TrueNAS SCALEのダウンロードサイトが表示されたら中央の“Download STABLE”をクリックします。クリック後、TrueNAS SCALEのダウンロードが開始されます。
これでOSのダウンロードは完了です。
TrueNAS SCALEをインストールするための仮想マシンの作成
Hyper-Vで仮想マシンを作成し、ダウンロードしたTrueNAS SCALEをインストールしていきます。
Hyper-V マネージャーを起動します。その後、操作ウィンドウの「新規」を選択し、新規作成する対象の一覧(仮想マシン、ハードディスク、フロッピーディスク)が表示されるので「仮想マシン」を選択します。
仮想マシンの新規作成ウィザードが表示されるので「次へ」を選択します。
仮想マシンの名称と保存場所を決めます。名前は任意で設定することができます。仮想マシンの保存場所も任意で決めることができますが、ここでは既定値とします。各項目を入力後、「次へ」を選択します。
仮想マシンの世代を決めます。TrueNAS SCALEは、UEFIに対応しているので第2世代を選択して「次へ」を選択します。
- UEFI(Unified Extensible Firmware Interface)

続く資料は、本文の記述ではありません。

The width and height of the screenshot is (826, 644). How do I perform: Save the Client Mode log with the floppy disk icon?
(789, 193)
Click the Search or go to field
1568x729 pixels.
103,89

UEFIとは、BIOSと同様にコンピュータのハードウェアを制御し、OSを起動するためのシステムです。BIOSと異なるのは、UEFIではセキュアブートを有しており、OSの起動時に不正なソフトウェアの実行を防ぎます。
仮想マシンのメモリサイズを決めます。メモリサイズも任意の値で構いません。今回は「8192MB」と入力して「次へ」を選択します。メモリサイズは後から変更してもシステムへの影響がないため、不足するようであれば、大きくしたいと思います。
仮想マシンのネットワークアダプタが接続するスイッチを選択します。今回は、ホストPCとの通信とインターネット利用ができれば問題ありませんので「Default Switch」を選択し、「次へ」を選択します。
仮想マシンのハードディスクを作成します。ハードディスク容量は、最大値の64TB以内であれば任意の値で構いません。今回は「32GB」と入力して「次へ」を選択します。
OSのイメージファイルを指定します。先ほどダウンロードしたTrueNAS SCALEのイメージファイル(isoファイル)を指定して「次へ」を選択します。
これまでに設定した内容が表示されるため、内容に誤りがないことを確認したら「完了」を選択します。
Hyper-V マネージャーの仮想マシンウィンドウに作成した仮想マシン名が表示されていることが確認できます。これで仮想マシンが作成されました。
今後の予定
次回は仮想マシンを起動し、TrueNAS SCALEをインストールします。